Task directions: Your task is to retype, exactly and only, the lines from the one containing "Collapse the Gestion des utilisateurs section" to the final line of the entries, leaving out all pictures.

(Saved data entries)
· · · ·

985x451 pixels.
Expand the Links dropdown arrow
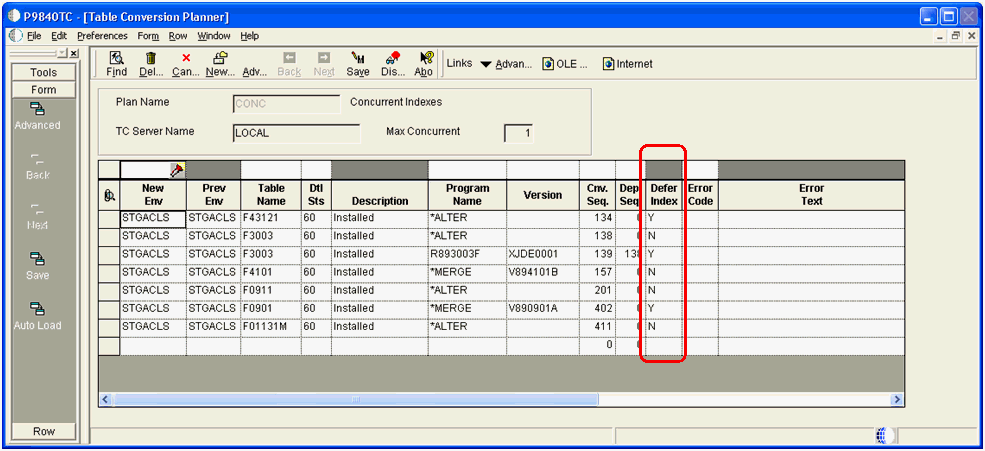pyautogui.click(x=485, y=64)
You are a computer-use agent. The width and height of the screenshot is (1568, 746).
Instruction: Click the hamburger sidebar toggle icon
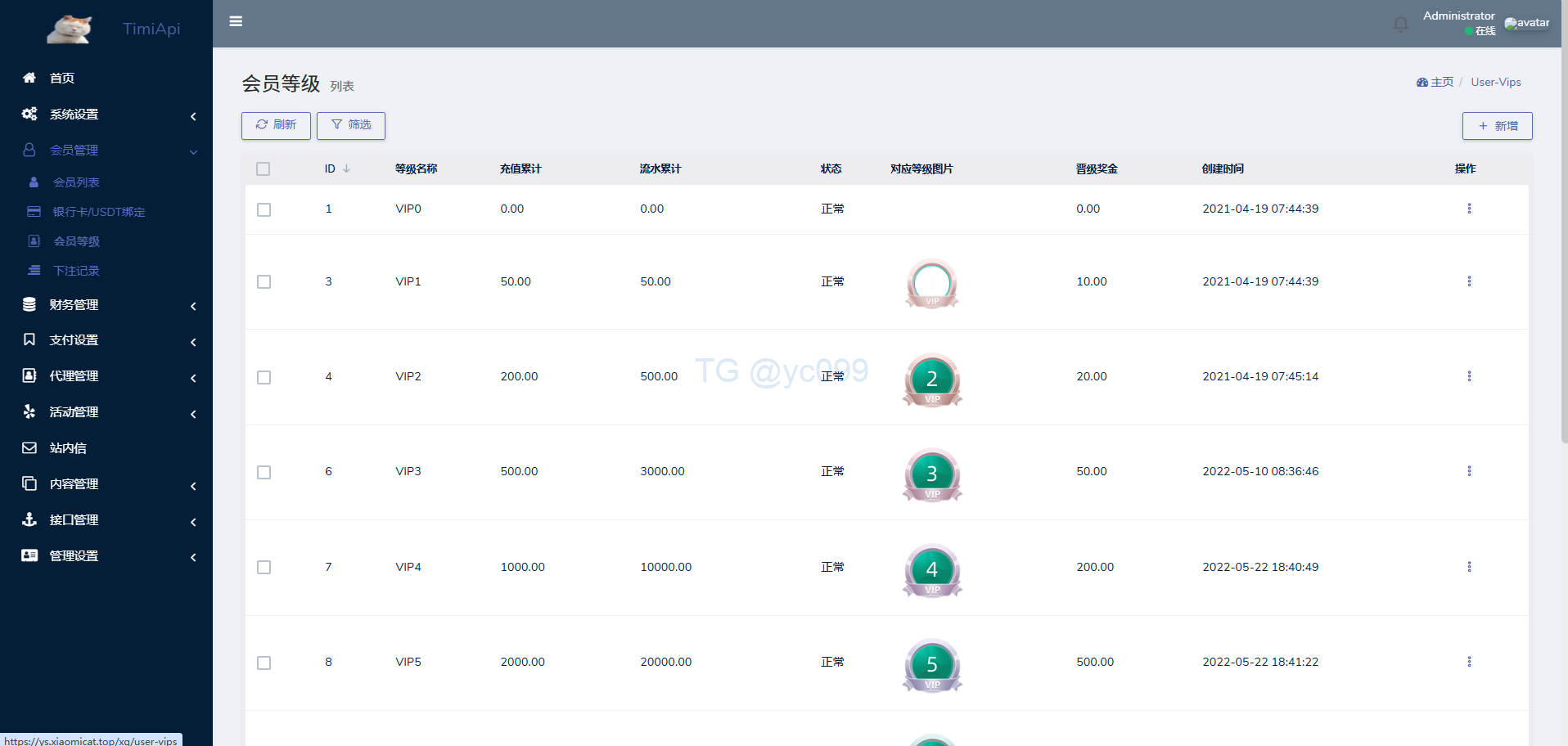pyautogui.click(x=236, y=21)
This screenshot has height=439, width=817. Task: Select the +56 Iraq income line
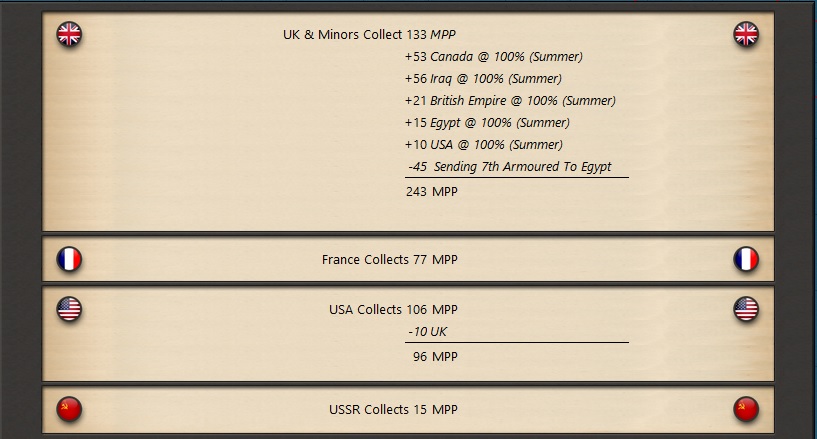(x=483, y=79)
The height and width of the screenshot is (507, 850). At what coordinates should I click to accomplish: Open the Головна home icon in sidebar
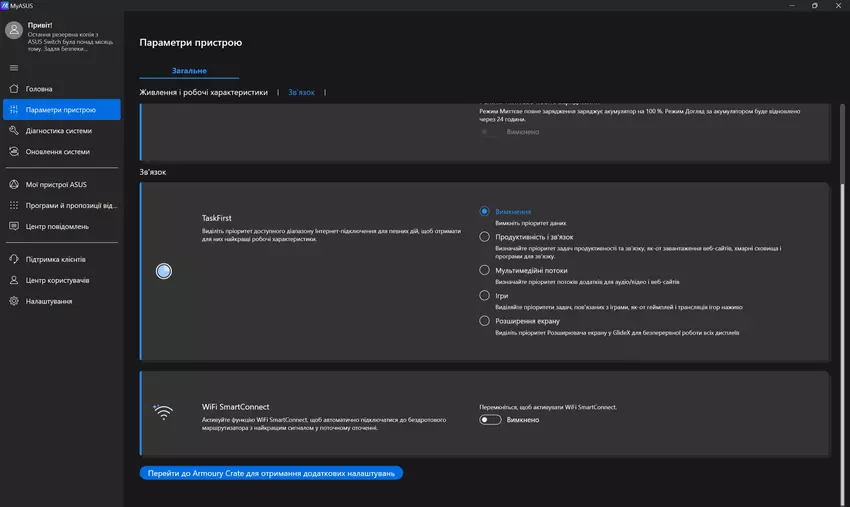click(x=14, y=89)
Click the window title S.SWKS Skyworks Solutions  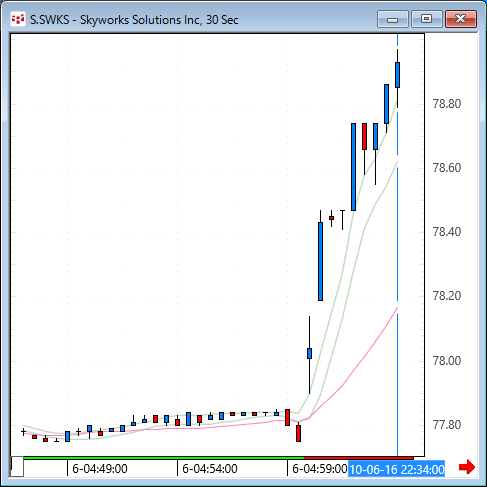tap(134, 20)
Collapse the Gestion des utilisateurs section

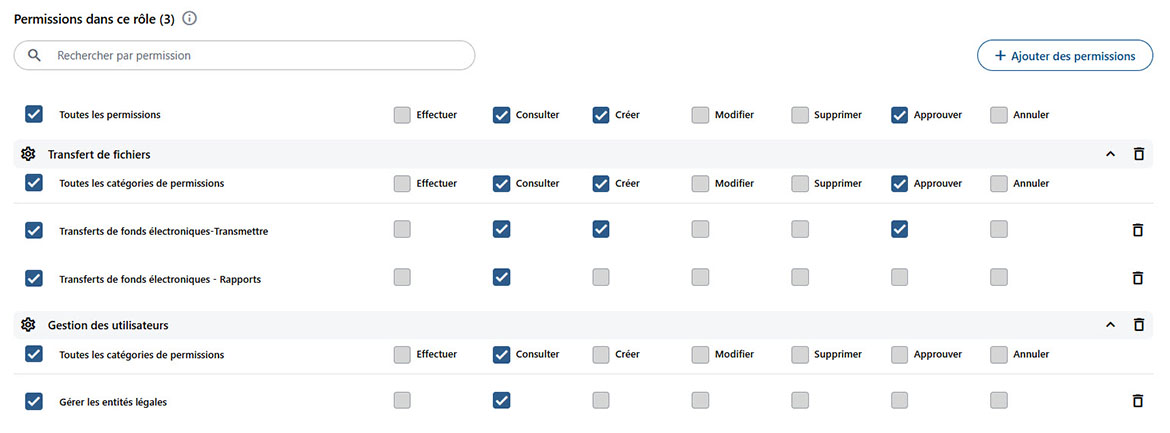click(x=1110, y=325)
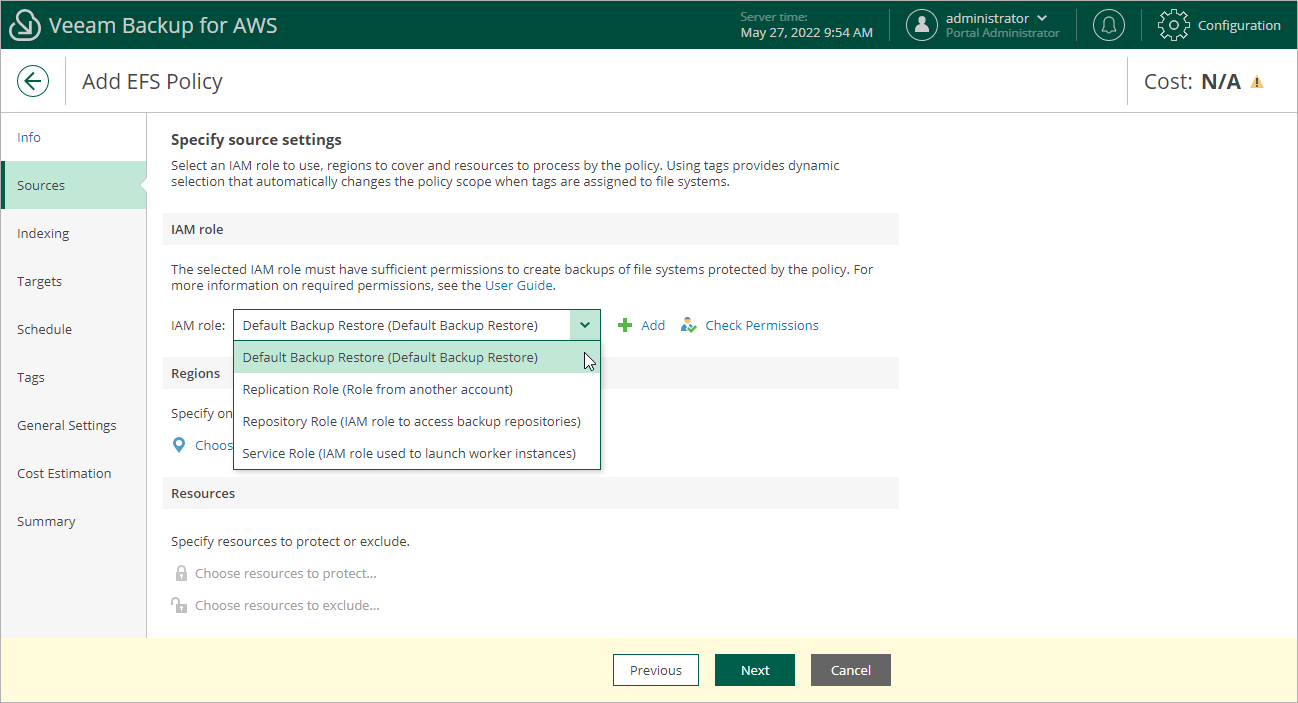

· · · ·

Your response:
Collapse the Gestion des utilisateurs section

click(x=1110, y=325)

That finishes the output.